My first week has been splendid!  Drs. Anton and Tania Stoltz are wonderful hosts.  Tania is a splendid cook and I doubt I will lose any weight while here these six weeks.  They have a three and a half year old son named Armand who goes with his mother and her dog to her office each day!  The Guest House is set on a steep hill overlooking Pretoria.  Rose, the maid comes in every day and gives me clean, fresh sheets and towels.  She does the laundry and irons my clothes too!  The guesthouse is well appointed and could be mistaken for a fine hotel.  I have my second car, just got it today, a Nissan with manual transmission…a step up from the Opal I had for the first 4 1/2 days.  The trip to Hammanskraal takes me approximately 45 minutes going at speed limit which is 120 k/h.  Hammanskraal is one of the homelands where thousands of people live in tiny houses stacked on each other.  There are such houses stretching as far as the eye can see in all directions.  After adjusting to jet lag, today is the first day that I can truly say I feel recovered.

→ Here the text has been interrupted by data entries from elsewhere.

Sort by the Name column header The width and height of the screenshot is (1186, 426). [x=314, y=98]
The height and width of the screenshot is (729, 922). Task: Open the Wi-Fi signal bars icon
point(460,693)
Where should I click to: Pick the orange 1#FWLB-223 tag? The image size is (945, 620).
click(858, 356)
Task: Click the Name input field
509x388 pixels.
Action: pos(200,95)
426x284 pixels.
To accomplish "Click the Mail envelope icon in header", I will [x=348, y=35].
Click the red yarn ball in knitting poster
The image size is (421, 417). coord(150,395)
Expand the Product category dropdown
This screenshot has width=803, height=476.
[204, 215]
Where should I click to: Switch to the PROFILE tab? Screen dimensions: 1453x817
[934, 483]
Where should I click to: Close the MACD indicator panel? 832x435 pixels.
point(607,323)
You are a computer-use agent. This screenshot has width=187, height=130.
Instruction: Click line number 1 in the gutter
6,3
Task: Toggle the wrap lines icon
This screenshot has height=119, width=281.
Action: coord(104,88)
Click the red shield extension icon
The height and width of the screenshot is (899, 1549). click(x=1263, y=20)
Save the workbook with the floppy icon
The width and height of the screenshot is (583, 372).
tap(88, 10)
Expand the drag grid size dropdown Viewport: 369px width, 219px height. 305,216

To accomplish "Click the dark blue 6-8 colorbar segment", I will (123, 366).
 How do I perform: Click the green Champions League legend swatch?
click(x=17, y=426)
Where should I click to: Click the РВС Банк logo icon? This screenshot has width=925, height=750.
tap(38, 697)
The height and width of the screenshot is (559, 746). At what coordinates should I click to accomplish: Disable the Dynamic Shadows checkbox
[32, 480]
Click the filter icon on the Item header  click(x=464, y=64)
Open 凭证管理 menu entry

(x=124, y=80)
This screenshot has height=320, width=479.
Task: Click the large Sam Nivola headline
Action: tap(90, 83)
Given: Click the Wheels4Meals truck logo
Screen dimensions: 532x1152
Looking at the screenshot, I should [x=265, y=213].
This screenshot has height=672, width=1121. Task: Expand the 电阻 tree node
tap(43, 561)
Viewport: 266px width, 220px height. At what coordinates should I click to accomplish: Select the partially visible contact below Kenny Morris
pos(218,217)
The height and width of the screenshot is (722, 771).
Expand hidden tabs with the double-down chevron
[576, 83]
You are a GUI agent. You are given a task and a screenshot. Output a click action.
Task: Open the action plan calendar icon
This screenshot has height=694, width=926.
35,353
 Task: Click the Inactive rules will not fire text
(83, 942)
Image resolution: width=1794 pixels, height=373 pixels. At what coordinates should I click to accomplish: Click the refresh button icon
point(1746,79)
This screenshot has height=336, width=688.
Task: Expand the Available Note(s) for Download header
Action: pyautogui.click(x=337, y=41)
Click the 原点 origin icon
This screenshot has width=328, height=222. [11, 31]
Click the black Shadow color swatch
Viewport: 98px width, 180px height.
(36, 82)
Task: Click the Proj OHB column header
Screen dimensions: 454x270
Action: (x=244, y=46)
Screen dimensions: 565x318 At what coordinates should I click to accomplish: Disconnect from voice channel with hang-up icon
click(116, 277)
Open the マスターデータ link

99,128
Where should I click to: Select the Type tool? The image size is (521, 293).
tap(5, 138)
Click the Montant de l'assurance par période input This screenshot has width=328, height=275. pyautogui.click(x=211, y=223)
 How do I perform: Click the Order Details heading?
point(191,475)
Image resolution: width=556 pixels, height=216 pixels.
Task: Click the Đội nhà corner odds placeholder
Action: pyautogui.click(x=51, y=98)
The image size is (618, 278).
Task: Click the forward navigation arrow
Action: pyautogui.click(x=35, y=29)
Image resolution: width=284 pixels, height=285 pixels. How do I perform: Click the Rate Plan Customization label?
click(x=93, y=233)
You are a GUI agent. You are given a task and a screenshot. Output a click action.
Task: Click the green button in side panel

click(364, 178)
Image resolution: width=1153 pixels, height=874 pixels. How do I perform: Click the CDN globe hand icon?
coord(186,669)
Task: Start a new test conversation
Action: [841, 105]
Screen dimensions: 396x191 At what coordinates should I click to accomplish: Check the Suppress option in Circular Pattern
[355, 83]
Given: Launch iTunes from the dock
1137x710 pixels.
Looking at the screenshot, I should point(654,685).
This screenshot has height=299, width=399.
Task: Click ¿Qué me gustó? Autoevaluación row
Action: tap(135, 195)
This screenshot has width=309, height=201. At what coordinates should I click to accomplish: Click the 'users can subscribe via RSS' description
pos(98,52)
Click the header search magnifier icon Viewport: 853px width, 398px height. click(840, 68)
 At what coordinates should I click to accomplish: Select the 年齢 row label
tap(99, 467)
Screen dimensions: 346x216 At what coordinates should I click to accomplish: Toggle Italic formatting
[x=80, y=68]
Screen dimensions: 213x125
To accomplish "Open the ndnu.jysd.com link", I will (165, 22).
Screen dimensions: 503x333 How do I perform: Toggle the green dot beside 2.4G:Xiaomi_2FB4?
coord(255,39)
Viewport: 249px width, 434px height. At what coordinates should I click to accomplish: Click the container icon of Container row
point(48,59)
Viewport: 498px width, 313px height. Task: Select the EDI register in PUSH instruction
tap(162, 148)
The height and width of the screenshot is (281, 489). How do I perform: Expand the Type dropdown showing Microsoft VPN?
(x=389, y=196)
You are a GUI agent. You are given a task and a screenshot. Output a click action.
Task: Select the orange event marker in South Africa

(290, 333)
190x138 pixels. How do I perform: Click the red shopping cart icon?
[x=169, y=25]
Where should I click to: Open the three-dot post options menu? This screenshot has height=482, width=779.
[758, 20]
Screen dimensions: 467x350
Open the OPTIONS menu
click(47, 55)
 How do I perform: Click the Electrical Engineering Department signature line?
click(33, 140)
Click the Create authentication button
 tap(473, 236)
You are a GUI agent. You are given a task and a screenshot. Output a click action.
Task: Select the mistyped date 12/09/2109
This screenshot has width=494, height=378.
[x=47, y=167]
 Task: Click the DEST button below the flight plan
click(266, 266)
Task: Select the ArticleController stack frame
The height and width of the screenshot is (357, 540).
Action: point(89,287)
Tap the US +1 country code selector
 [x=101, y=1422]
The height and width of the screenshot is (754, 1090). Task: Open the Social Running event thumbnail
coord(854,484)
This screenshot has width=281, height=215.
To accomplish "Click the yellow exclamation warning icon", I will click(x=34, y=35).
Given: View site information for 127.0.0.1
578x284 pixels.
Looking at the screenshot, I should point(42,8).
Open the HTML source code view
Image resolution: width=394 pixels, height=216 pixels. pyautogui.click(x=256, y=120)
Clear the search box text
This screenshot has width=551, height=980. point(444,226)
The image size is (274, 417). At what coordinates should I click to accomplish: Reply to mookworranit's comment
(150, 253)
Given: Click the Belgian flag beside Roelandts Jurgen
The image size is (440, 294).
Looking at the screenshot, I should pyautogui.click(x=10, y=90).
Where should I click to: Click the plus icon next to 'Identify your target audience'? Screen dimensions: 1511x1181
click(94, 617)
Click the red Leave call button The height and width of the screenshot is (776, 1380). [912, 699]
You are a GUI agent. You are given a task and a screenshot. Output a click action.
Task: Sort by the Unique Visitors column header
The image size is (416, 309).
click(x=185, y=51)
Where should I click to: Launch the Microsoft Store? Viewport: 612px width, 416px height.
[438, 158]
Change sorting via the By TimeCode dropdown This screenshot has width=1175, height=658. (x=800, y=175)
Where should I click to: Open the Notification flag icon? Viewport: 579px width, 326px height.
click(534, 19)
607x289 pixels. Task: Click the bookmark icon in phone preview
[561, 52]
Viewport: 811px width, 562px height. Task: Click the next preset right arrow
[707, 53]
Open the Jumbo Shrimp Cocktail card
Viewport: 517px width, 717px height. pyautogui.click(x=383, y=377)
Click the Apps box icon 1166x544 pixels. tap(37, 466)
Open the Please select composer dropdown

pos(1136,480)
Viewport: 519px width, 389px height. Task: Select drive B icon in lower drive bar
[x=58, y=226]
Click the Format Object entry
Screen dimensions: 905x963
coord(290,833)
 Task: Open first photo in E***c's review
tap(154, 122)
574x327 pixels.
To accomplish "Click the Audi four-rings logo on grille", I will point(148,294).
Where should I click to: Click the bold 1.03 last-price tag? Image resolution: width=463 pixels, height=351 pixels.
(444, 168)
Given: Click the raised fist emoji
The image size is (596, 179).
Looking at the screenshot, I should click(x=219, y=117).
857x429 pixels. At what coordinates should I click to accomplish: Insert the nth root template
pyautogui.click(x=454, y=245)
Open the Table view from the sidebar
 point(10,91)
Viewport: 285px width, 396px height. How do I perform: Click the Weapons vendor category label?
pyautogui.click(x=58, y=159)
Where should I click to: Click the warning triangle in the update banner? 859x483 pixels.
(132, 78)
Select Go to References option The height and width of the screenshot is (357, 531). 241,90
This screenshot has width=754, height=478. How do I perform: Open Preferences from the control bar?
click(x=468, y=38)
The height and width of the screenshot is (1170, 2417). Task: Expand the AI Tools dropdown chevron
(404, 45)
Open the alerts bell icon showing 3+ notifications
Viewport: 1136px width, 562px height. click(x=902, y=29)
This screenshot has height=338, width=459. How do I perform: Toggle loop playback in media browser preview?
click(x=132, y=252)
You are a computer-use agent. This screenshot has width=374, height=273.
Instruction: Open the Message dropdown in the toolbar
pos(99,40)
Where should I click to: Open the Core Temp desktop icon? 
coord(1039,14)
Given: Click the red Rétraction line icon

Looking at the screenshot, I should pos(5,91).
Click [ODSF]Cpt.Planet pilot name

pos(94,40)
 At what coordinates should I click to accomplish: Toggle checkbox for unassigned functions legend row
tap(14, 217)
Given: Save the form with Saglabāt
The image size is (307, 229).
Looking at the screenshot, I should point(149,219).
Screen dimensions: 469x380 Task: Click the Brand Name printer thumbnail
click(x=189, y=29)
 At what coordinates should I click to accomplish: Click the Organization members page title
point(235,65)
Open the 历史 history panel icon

The first day at Hammanskraal’s Jubilee Hospital we saw approximately 170 patients in the HIV Wellness Clinic.  Jubilee serves a very large area, not just Hammanskraal, but the entire Gauteng Province and is a secondary referral hospital from the rural clinics.  I had two doctors in the wellness clinic, Dr. Michael Thomas Rambau (Tom), and Dr. Vusimuzi Baloy (Vusi).  Tom is 67 years old and is quite the talker.  Vusi is much younger, only 33 years old.  Both of these gentlemen seem quite eager to learn.  I was quite impressed with their competence and willingness to see the huge number of people that flooded the clinic.  There really was not enough time for the physicians to do proper examinations and history review.  This will definitely lead to the practice of poor medicine.  I am empathetic and understand the need for brevity because of the numbers of people they must see.  Nevertheless, this is not HIV medicine at its best.

The other doctor, Dr.Raymond Mabuse, the liaison between hospital ward physicians and the wellness clinic, I only met briefly on the first full day, Tuesday 07/07/09.  I only saw him again briefly on Wednesday and not at all on Thursday or today, Friday.  I do not know the details of why I haven’t seen him. I made hospital ward rounds with Dr. Fritz Kinkel from FPD and the ward doctors: Dr. Morekane Ramasod (lady) and Dr. Stanley Matlala in Ward 2, the female HIV ward.  Both of these doctors are doing their four month public service stints. Dr. Boikhutso (lady) and Dr. Isila in Ward 3, the male ward.  Dr. Boikhutso is also doing her four month public service.  Dr Isila is a government doctor who is chief of the HIV medicine wards.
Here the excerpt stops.